Ante un mitin de sus seguidores –y como preludio a las fiestas navideñas-, el mandatario boliviano, Evo Morales, ha anunciado su decisión de volver a ser candidato en los próximos comicios presidenciales y proseguir con su revolución hasta el 2025, no obstante que el resultado de un referéndum celebrado a comienzos de este año, y cuyo propósito era modificar la Constitución Política para permitirle su participación en las siguientes elecciones, le había resultado ya adverso para tentar por un cuarto período.
La proclama de Morales ha comprometido a sus más próximos consejeros a ensayar varias alternativas para su permanencia en el Poder; entre ellas, lograr nuevas reformas constitucionales que sean sometidas a referendo popular o que Morales renuncie a su actual mandato antes de terminar su período o, finalmente, dejar en manos del Tribunal Constitucional una interpretación sobre derechos políticos.
Pese a que el resultado electoral de este año era un sólo pequeño atisbo de lo que la población puede advertir sobre la notoria obstinación en la permanencia del Poder, siempre me resulta sugestivo tratar de entender las razones del porqué en algunas democracias electivas aparece un líder que se aloja en el sillón presidencial y luego desafía a sus pueblos, bajo cualquier argumento, a no abandonar el cargo. ¿Qué razones operan en la mente de aquel gobernante para considerarse imprescindible para dirigir el rumbo de su pueblo? ¿Cuáles son aquellas motivaciones para seguir rigiendo los destinos de su país?

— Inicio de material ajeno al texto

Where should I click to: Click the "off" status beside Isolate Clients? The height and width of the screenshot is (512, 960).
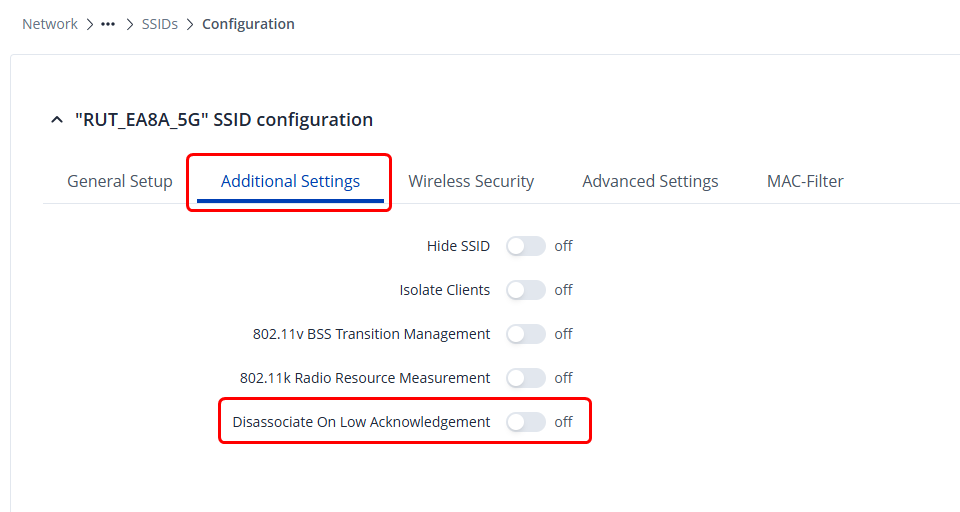(564, 290)
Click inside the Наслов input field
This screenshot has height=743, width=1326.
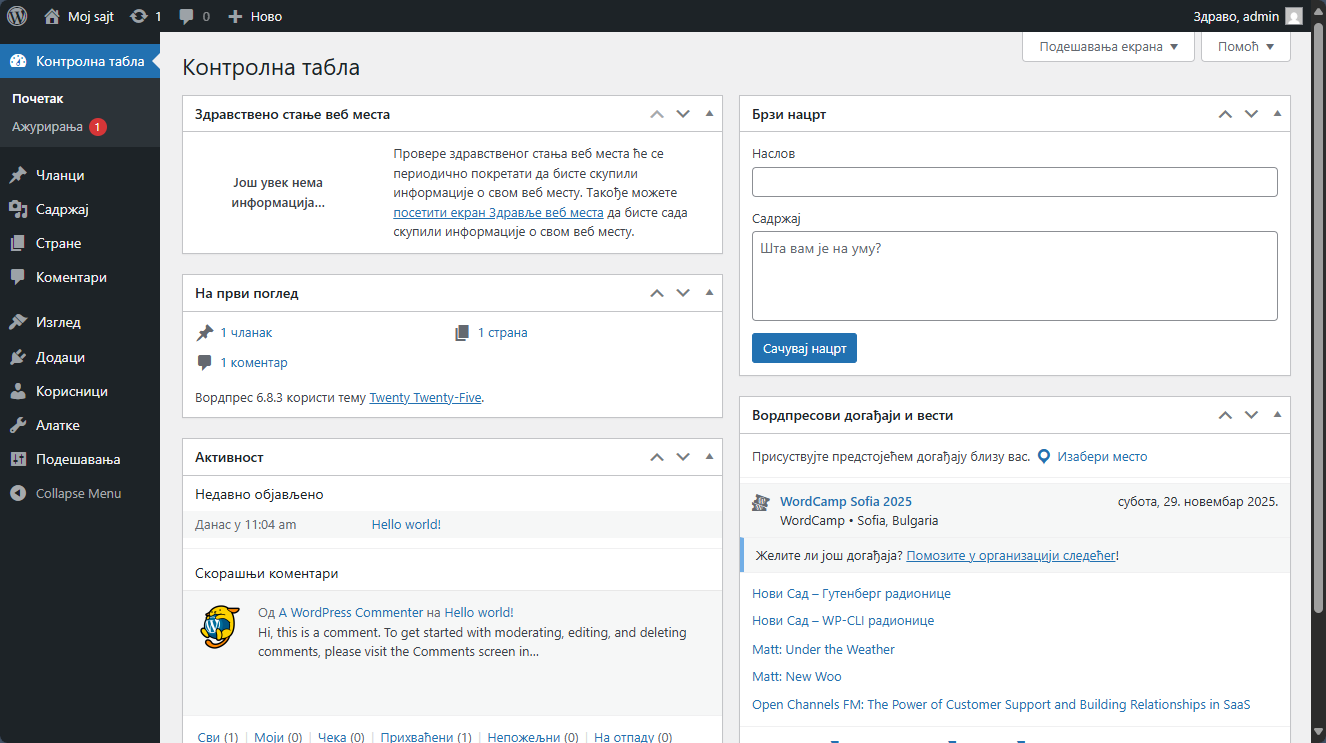pyautogui.click(x=1014, y=182)
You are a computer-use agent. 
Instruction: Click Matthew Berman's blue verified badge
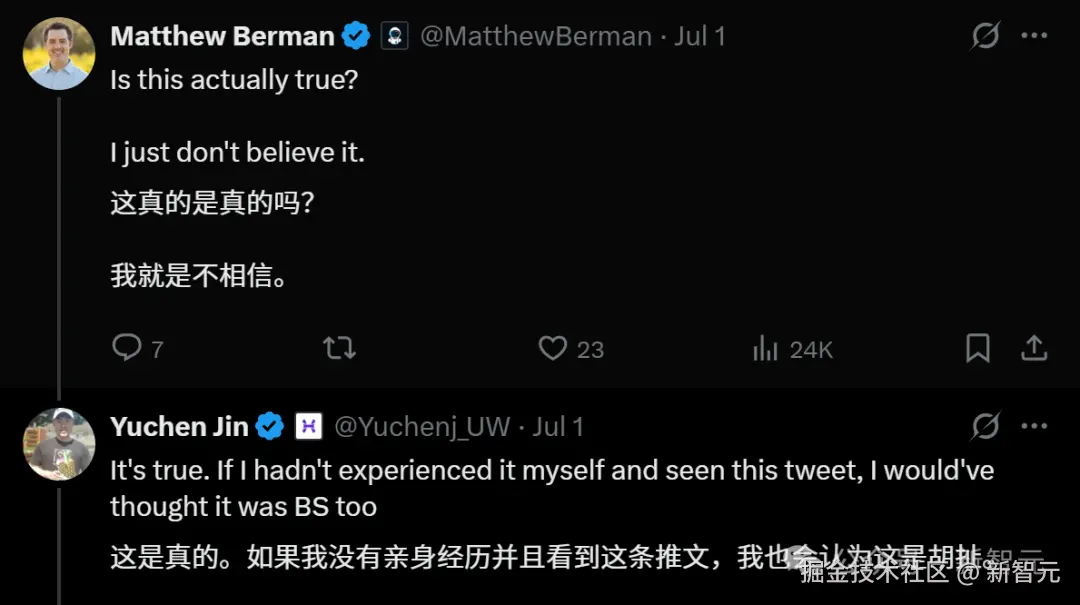(356, 37)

Una de ellas de ellas podría deberse a la existencia de una manifestación obsesiva de algunos mandatarios de creerse únicos y grandilocuentes, así como tenerse una admiración desmedida sobre sí mismos y sus cualidades personales. Aquella actitud patológica podría deberse a la existencia del “síndrome de hubris”, una sintomatología que recién he venido a conocer y que me da luces para explicarme el por qué algunos gobernantes llegan a intoxicarse con el Poder con un intolerable trastorno de superioridad y recelo de aquellos que no piensen como ellos, incluso de sus propios adulones.
La excesiva exposición mediática y la inauguración de cuanta obra, evento y acontecimiento donde se permita que la fotografía del gobernante pueda ser exhibida públicamente y que le deje oír las voces zalameras de los serviles asistentes, es una de las particularidades que permite advertir los síntomas de la intoxicación.
Aunque no es mi especialidad la psicología ni la psiquiatría, no es difícil adivinar que en América Latina el “síndrome de hubris” se ha venido a alojar en las mentes de los presidentes venezolanos Hugo Chávez y Nicolás Maduro, del nicaragüense Daniel Ortega, de los cubanos Fidel y Raúl Castro, del ecuatoriano Rafael Correa y de Evo Morales. Todos ellos –coincidentemente- integrantes de la Alianza Bolivariana para los Pueblos de Nuestra América (ALBA) que tienen el común denominador de haber sido envenenados por la ponzoña de aquel Poder narcisista que no tolera que no los alaben o que no les rindan culto.
Estos dictadorzuelos disfrazados de demócratas y sus adictos jamás logran recordar que los anhelos de perpetuidad en el Poder concluyen, usualmente, con nefastos destinos y que la historia acaba siempre por reclamarles un final fatal cuando los síntomas de la intoxicación se hacen evidentes ante los ojos del pueblo y el veneno supera inexorablemente al enfermo.